As for her religious identity, Shachar considers herself somewhere on the religious spectrum. She believes and prays, and is religious in her own way. "You need to just be a good person," she says. When she goes to synagogue, which she tends to do weekly on Shabbat, she prays in the women's section, and claims that it now feels natural to her and her community.
Shachar's father, a systems engineer, also supported her throughout her journey but had a hard time getting used to the process. "For a while, he only spoke to me in English, to avoid using gendered words," she shares. "But he was always there for me. He said: 'Even when if it's hard for me, I love you'."
Her siblings, on the other hand, are more divided in their acceptance. Her sister, like her parents, accepts her with open arms, but her brothers struggle to do the same.
Shachar's older brother, who is no longer religious, sometimes still insists on referring to her as a male. She describes their relationship as basic, admitting they aren't very much in touch.
Her younger brother also had a hard time wrapping his head around Shachar's identity. "He would say: 'Yair died, and I don't know Shachar'. Yair is my dead name," she said. Their relationship is improving with time, and now she says, with great excitement, they're back to acting like siblings.

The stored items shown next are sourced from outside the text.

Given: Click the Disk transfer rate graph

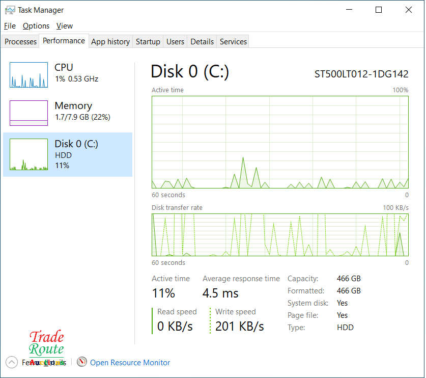Looking at the screenshot, I should [x=280, y=235].
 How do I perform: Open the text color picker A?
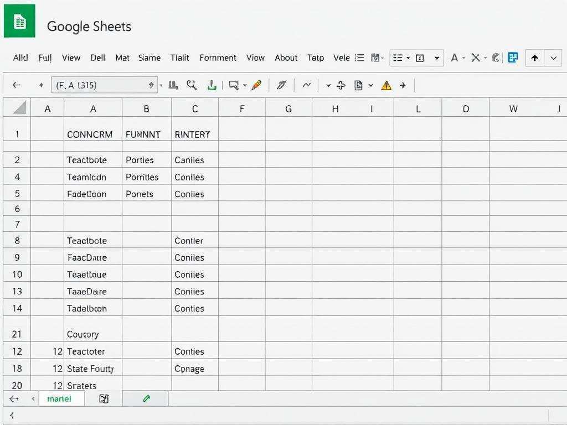click(455, 58)

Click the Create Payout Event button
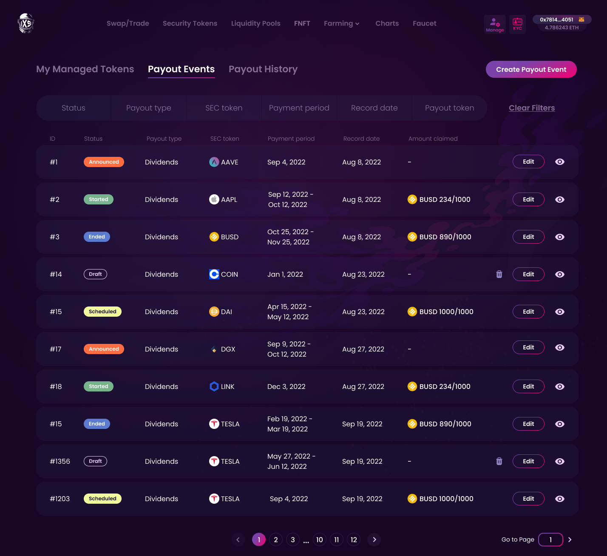click(531, 69)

After she began her transition process, Shachar attended a boarding school designated for youth at risk, for she could not return to the yeshiva. Among the religious community, including within the government, there are many voices that oppose the LGBT community.
"I think they look at us from the outside. If someone talks about the LGBTs as a whole, it's easy for them to say they do bad things because they don't think of them as people," Shachar said. "If we'll sit down for a conversation for half an hour, I am not sure that they'd continue thinking that way."
Shachar is growing up in a society that, while still conflicted, seems to be slowly warming up to the LGBT community, with pride parades becoming a cherished annual celebration and countless movements pushing for change. When asked what kind of world she sees her children growing up in, she stated that she hopes "that by the time I get married, there will be the option to not only be recognized in public, rather also in marriage.
"I will be able to have biological children, because I went through fertility preservation processes. I want my child to know that they can be whatever they want."